Aim of work:To correlate pre-operative fine needle aspiration cytology (FNAC) to post-operative paraffin section results in diagnosis of solitary thyroid nodule (STN).Patients and methods: This is a prospective study, it was performed on 30 patients diagnosed as solitary thyroid nodule; the results for FNAC and histopathological examination were reviewed, evaluated and correlated.Results: On FNAC, out of 30 cases there were 19 benign lesions; 17 (56.66%) cases were true negative (TN) and 2 (6.67%) cases were false negative (FN).There were 11 (36.67%) of undetermined significance or suspicious neoplastic lesions diagnosed by FNAC; 10 (33.33%) cases were true positive (TP) and only one (3.33%) case was false positive (FP).
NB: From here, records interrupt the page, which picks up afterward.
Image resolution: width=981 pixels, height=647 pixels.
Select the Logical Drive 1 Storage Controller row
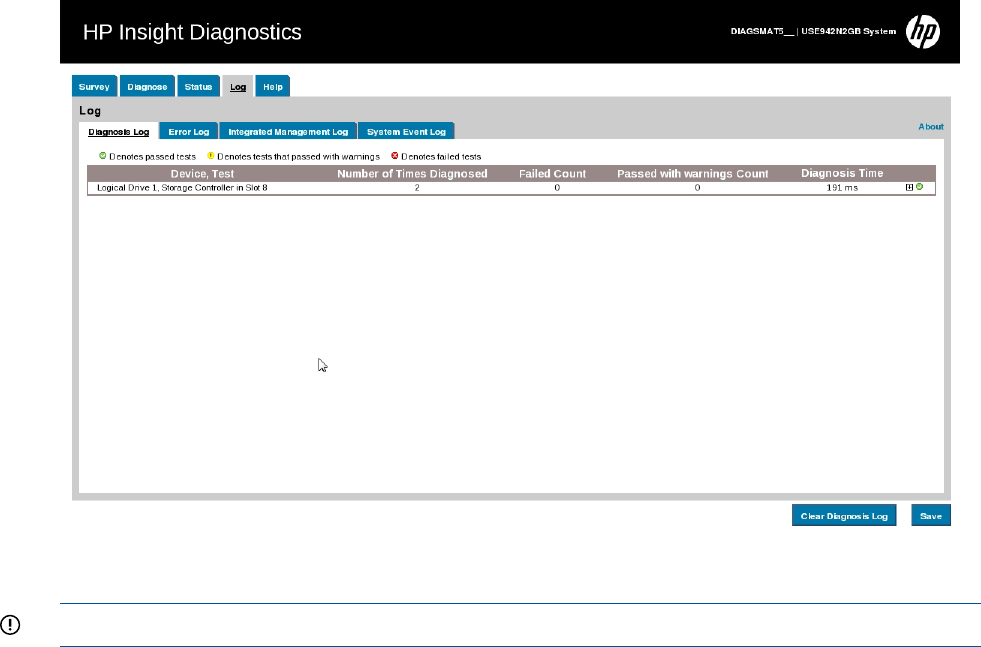(182, 187)
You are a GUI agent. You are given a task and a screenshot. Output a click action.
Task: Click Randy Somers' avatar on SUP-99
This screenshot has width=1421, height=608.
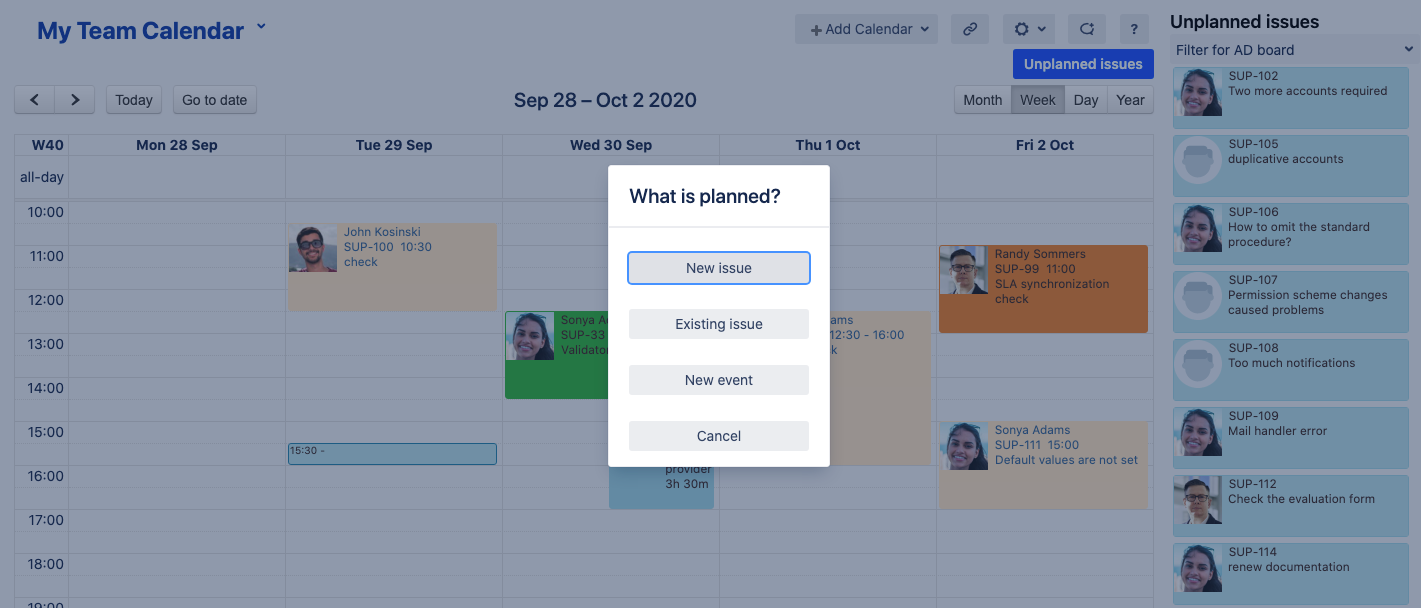[x=963, y=270]
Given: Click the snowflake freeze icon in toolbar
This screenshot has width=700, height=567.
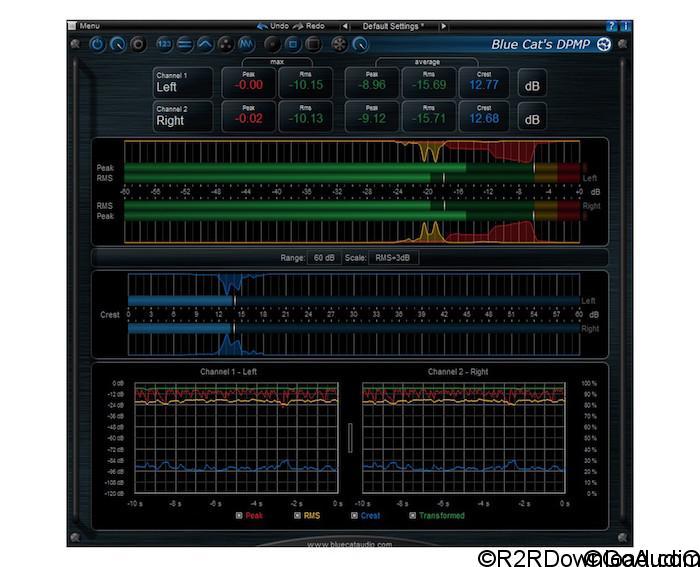Looking at the screenshot, I should point(339,45).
After comparison of results of FNAC with histopathology, the sensitivity, specificity, accuracy, positive predictive value and negative predictive value were 83.33%, 94.44%, 90%, 90.91% and 89.47%, respectively.
Conclusion:Fine needle aspiration was a significantly better predictor of malignancy, we recommend this procedure in the light of other investigations as a primary investigation of thyroid lesions in a patient with solitary thyroid nodules as it should be advised for exclusion of malignancy.